No decision was made Wednesday after a nine-hour internal trial board hearing in the case of a York City police officer accused by three people of reenacting the police-custody death of George Floyd.

Officer Clayton Swartz is on unpaid administrative leave pending the outcome of the hearing, which concluded at 6:30 p.m.

"They're not making a decision tonight," said White Rose Fraternal Order of Police President Matt Irvin, who is also a York City police officer.

The board will reserve its decision until after both sides submit their findings of fact and conclusions of law, according to Irvin.

"That's not uncommon," attorney Ed Paskey said. He and law partner Doug France represented Swartz at the trial board.

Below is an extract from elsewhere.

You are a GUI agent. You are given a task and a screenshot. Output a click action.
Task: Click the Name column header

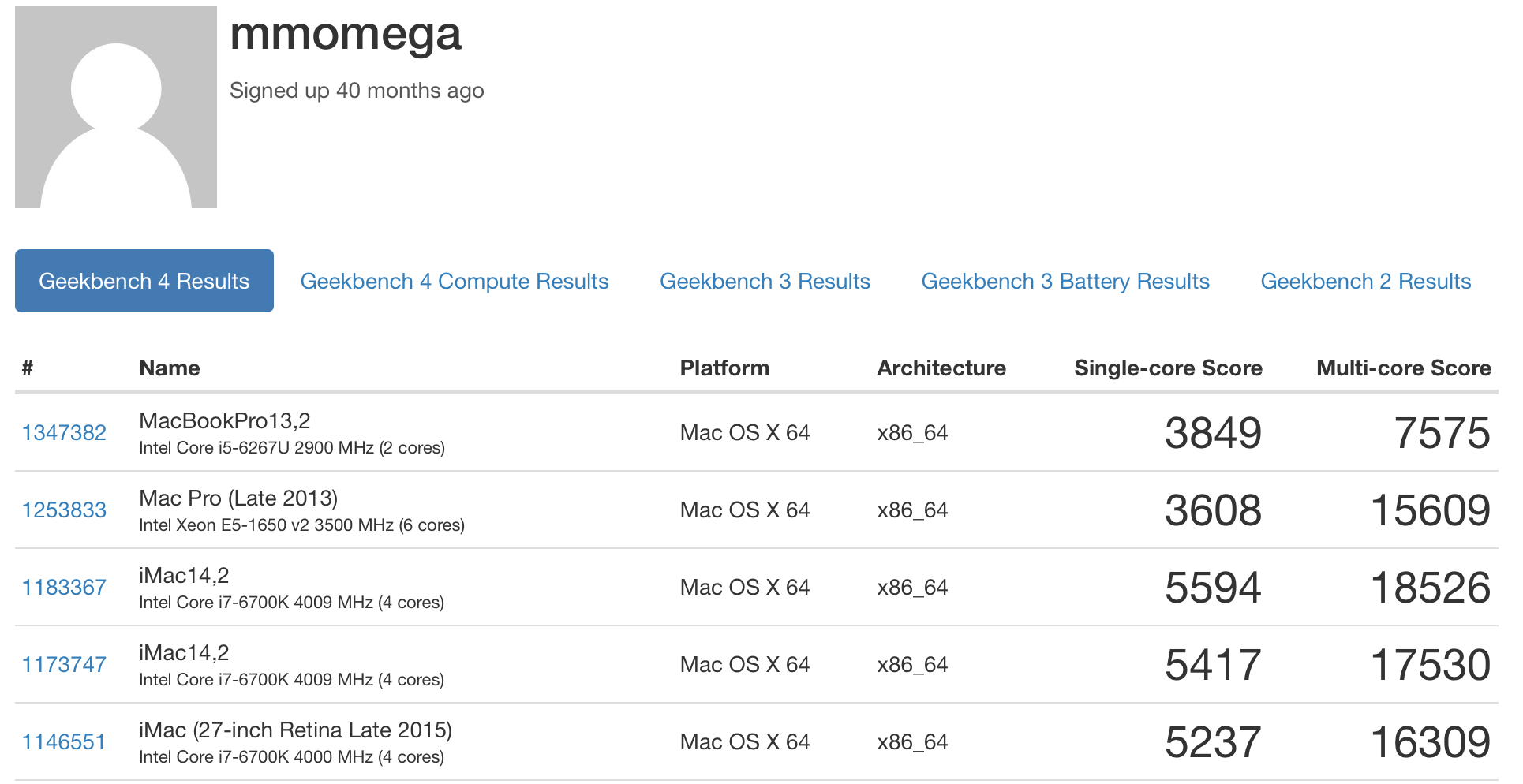[x=170, y=368]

A number of witnesses were called during the hearing, which was held in York City Council chambers and was closed to the public.

Accusers not called: Missing as witnesses, however, were the people who said Swartz and another man pantomimed Floyd's death, according to Paskey.

"The three people who made the complaint were not even called (to testify) by the city," he said, meaning he was unable to cross-examine them. "And that's a shame."

York City Police Officer Clayton Swartz, at right, stands with former Chief Troy Bankert at the scene of a homicide at West Princess and South West streets on Sept. 26, 2018.
(Dawn J. Sagert photo)

Attorney Joe Rudolf, who represented the city in the hearing, declined comment as he left City Hall Wednesday evening.

The trial board is a disciplinary tribunal and follows procedures outlined in the collective bargaining agreement between the White Rose FOP Lodge and the York City Police Department.

Witnesses testified before the trial board regarding what they heard or saw at a May 30 college graduation party at a home in Spring Garden Township.

Three people previously told The York Dispatch they were at the party and witnessed Swartz and another man reenacting the May 25 killing of Floyd by Minneapolis Police, one of whom kneeled on Floyd's neck until he was dead.

Swartz was placed on paid administrative leave  June 4, and that leave was changed to unpaid on July 16, city officials said.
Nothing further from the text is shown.